Lieutenant Eric Claude Spedding, of whose death from wounds advice was received on Saturday, was the youngest son of the late Mr D. M. Spedding, and was a member of the staff of the Bank of New Zealand in Dunedin when he was called up for active service. He might reasonably have withheld the offer of his services at the time he made it, for not long before he had undergone a serious operation; but he was eager to get away to the front and, as he left New Zealand with the Fourteenth Reinforcements, he must have been sent there very shortly after his arrival in England. He was educated at the Arthur Street School and at the Otago Boys' High School, and he took a leading place, in the athletic life of the latter institution, being a member of the first fifteen and, of the first eleven, of which latter he was captain in 1914, and being also the athletic champion of the school in 1914. After leaving school he joined the Carisbrook Cricket Club, and played for the junior representatives against Southland. -Otago Daily Tmes, 16/10/1916.

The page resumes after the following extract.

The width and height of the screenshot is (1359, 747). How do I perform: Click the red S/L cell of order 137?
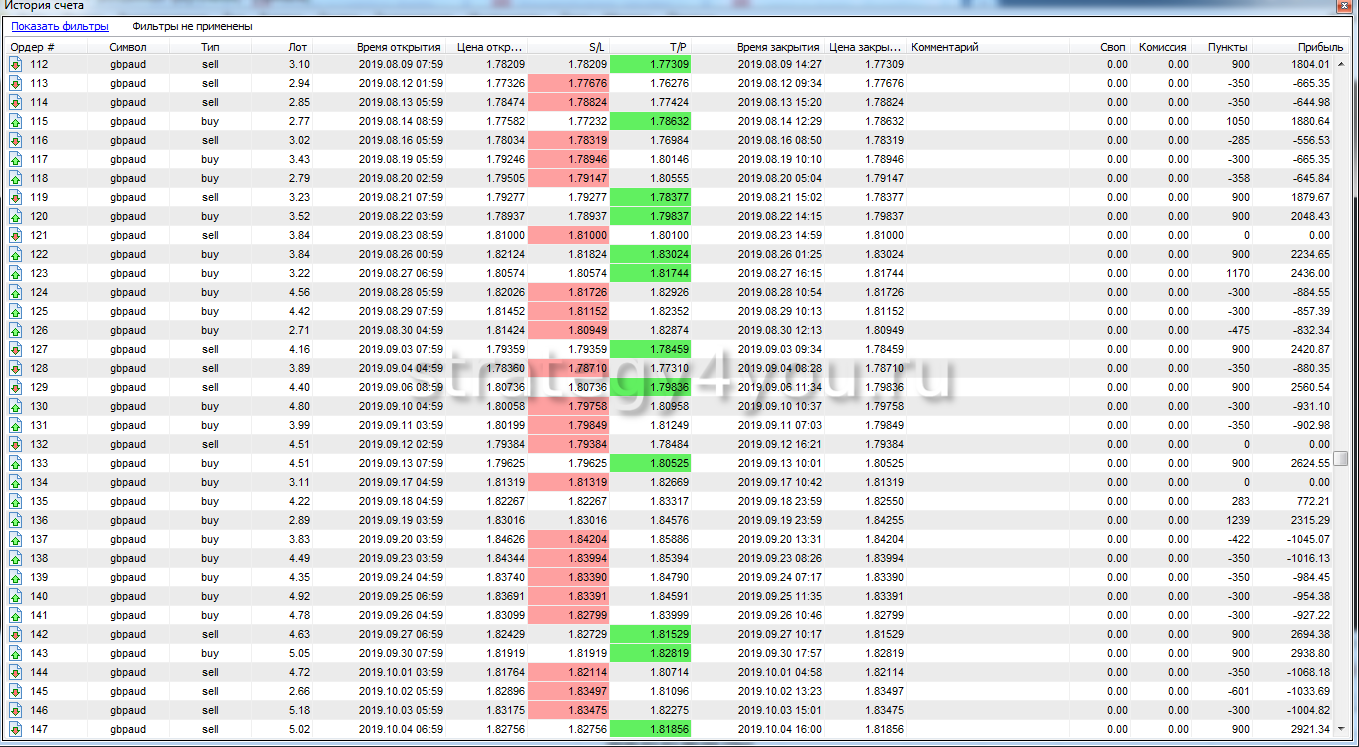point(568,539)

Eric Spedding was with the 4th Company, 2nd Battalion, of the Otago Infantry Regiment when it attacked German positions on October 1st in the Battle of the Somme. The Regiemnt's Official History describes the attack and its consequence: "As the last Otago company went forward two companies of Wellington Battalion moved up Goose Alley and then forward in two waves in rear of and in support to Otago. Advancing to the crest of the ridge after changing direction, 4th and 8th Companies were seriously depleted in strength under the blasts of machine gun fire which swept their ranks. Every officer was a casualty, and non-commissioned officers and men were heavily hit. But with unfailing determination they pressed on, successfully reaching their objective and passing some distance beyond it."
Eric Spedding was wounded with multiple gunshot wounds on October 1st, 1916, presumably one of those hit by "blasts of machine gune fire." It took him six long days to die from the septicemia produced by those wounds. It would have seemed an eternity to the young Dunedin bank clerk.